(Records from a data source)
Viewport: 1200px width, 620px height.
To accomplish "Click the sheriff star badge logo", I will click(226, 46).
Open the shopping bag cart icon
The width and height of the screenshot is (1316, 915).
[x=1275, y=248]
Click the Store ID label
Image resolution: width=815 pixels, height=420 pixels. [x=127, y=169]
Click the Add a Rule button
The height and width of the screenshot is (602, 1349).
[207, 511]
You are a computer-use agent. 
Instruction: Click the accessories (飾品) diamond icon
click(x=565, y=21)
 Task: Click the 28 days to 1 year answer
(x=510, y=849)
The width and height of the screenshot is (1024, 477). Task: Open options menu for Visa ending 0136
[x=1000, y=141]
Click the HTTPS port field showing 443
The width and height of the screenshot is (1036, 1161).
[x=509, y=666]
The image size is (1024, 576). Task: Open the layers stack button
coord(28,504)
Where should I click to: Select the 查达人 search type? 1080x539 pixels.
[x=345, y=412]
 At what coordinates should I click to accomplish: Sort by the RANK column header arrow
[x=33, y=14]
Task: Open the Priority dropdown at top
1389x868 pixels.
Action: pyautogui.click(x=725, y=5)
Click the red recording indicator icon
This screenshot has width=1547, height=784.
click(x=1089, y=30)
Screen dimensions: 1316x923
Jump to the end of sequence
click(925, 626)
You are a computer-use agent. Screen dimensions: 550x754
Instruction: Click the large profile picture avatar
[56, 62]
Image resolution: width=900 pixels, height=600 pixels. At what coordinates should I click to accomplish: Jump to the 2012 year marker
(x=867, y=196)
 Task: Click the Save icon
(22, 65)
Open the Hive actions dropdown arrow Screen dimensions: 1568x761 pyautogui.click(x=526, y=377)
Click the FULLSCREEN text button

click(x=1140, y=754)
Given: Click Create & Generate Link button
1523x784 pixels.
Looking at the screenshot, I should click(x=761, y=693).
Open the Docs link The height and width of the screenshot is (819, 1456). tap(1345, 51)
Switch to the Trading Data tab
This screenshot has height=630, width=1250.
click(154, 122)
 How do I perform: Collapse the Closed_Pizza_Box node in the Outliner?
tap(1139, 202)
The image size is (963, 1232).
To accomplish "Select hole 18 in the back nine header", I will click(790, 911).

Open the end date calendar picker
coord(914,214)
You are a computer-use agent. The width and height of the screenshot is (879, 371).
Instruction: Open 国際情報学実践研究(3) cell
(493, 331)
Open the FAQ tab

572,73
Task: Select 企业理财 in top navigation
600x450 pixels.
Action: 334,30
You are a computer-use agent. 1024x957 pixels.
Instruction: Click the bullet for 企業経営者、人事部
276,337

> To be done: Please retype the entries above without any changes, beginning with the line that contains "How do I perform: Collapse" and continuing through the line that contains "coord(914,214)".

> Expected output:
 How do I perform: Collapse the Closed_Pizza_Box node in the Outliner?
tap(1139, 202)
The image size is (963, 1232).
To accomplish "Select hole 18 in the back nine header", I will click(790, 911).

Open the end date calendar picker
coord(914,214)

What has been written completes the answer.